## Aim of the exercise
Output only the stretch of the listing that starts at the line containing "Sort by Activity Label column arrows" and ends at the line containing "Viewport: 952px width, 1270px height.", reproduced exactly with both ends.

## Given entries

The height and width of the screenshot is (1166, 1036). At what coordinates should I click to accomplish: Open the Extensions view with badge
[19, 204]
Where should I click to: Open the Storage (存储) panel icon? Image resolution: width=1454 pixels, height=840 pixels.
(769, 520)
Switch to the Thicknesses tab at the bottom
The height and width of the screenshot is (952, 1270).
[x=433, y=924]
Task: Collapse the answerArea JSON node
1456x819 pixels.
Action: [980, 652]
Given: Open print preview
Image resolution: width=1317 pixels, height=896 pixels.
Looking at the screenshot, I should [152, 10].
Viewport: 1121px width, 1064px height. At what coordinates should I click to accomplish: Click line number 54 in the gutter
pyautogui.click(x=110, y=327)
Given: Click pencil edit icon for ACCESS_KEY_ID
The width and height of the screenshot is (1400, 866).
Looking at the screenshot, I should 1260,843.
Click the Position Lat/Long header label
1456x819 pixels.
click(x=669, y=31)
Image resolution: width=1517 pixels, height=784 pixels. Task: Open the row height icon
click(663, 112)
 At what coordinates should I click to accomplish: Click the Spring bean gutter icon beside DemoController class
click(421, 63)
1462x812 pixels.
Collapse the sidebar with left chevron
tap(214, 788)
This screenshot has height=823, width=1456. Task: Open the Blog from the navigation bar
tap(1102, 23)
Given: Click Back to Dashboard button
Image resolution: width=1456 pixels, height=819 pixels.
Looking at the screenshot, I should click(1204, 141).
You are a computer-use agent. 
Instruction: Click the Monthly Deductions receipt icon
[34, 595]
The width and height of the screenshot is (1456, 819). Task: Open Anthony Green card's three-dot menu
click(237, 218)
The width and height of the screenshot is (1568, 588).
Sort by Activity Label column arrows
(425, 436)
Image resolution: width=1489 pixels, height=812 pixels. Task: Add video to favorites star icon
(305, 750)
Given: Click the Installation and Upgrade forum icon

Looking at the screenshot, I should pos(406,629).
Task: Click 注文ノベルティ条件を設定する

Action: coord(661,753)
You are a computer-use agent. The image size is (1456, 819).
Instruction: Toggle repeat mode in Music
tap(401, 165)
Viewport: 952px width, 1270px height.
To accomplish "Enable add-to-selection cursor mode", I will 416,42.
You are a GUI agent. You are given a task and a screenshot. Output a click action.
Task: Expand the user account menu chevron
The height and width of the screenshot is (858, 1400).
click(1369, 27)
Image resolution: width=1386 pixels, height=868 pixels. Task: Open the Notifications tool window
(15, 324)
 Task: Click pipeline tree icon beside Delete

## Written answer
Sort by Activity Label column arrows
(425, 436)
Image resolution: width=1489 pixels, height=812 pixels. Task: Add video to favorites star icon
(305, 750)
Given: Click the Installation and Upgrade forum icon

Looking at the screenshot, I should pos(406,629).
Task: Click 注文ノベルティ条件を設定する

Action: coord(661,753)
You are a computer-use agent. The image size is (1456, 819).
Instruction: Toggle repeat mode in Music
tap(401, 165)
Viewport: 952px width, 1270px height.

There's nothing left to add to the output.